▸ **Excerpted data**

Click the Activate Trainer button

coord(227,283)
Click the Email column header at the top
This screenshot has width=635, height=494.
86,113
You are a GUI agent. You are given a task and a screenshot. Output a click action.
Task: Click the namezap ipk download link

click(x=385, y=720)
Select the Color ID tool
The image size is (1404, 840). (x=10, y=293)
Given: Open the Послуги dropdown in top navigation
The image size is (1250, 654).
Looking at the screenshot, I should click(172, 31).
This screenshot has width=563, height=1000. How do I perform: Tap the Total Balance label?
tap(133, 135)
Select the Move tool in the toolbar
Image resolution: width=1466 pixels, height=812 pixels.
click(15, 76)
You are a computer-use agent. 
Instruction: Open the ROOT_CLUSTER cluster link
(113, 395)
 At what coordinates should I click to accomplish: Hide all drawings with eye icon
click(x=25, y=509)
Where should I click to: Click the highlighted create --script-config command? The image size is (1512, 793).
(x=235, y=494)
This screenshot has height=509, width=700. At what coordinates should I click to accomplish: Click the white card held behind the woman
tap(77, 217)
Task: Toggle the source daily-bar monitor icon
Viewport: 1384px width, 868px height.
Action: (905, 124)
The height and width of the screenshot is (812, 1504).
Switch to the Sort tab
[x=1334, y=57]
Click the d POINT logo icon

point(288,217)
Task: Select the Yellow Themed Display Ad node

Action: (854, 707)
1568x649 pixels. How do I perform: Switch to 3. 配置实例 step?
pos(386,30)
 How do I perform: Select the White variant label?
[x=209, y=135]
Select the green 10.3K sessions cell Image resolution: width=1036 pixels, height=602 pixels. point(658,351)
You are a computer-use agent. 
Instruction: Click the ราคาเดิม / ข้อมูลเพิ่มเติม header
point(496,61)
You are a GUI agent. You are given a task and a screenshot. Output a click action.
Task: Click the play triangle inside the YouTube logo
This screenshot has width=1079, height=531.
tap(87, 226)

▸ **What this task involves**
Can you rewrite all the items above, replacing "GUI agent" with "desktop agent" wherever it occurs and keeping everything else unchanged?

▸ **Task output**
Click the Activate Trainer button

coord(227,283)
Click the Email column header at the top
This screenshot has width=635, height=494.
86,113
You are a desktop agent. You are given a task and a screenshot. Output a click action.
Task: Click the namezap ipk download link

click(x=385, y=720)
Select the Color ID tool
The image size is (1404, 840). (x=10, y=293)
Given: Open the Послуги dropdown in top navigation
The image size is (1250, 654).
Looking at the screenshot, I should click(172, 31).
This screenshot has width=563, height=1000. How do I perform: Tap the Total Balance label?
tap(133, 135)
Select the Move tool in the toolbar
Image resolution: width=1466 pixels, height=812 pixels.
click(15, 76)
You are a computer-use agent. 
Instruction: Open the ROOT_CLUSTER cluster link
(113, 395)
 At what coordinates should I click to accomplish: Hide all drawings with eye icon
click(x=25, y=509)
Where should I click to: Click the highlighted create --script-config command? The image size is (1512, 793).
(x=235, y=494)
This screenshot has height=509, width=700. At what coordinates should I click to accomplish: Click the white card held behind the woman
tap(77, 217)
Task: Toggle the source daily-bar monitor icon
Viewport: 1384px width, 868px height.
Action: (905, 124)
The height and width of the screenshot is (812, 1504).
Switch to the Sort tab
[x=1334, y=57]
Click the d POINT logo icon

point(288,217)
Task: Select the Yellow Themed Display Ad node

Action: (854, 707)
1568x649 pixels. How do I perform: Switch to 3. 配置实例 step?
pos(386,30)
 How do I perform: Select the White variant label?
[x=209, y=135]
Select the green 10.3K sessions cell Image resolution: width=1036 pixels, height=602 pixels. point(658,351)
You are a computer-use agent. 
Instruction: Click the ราคาเดิม / ข้อมูลเพิ่มเติม header
point(496,61)
You are a desktop agent. You are given a task and a screenshot. Output a click action.
Task: Click the play triangle inside the YouTube logo
This screenshot has width=1079, height=531.
tap(87, 226)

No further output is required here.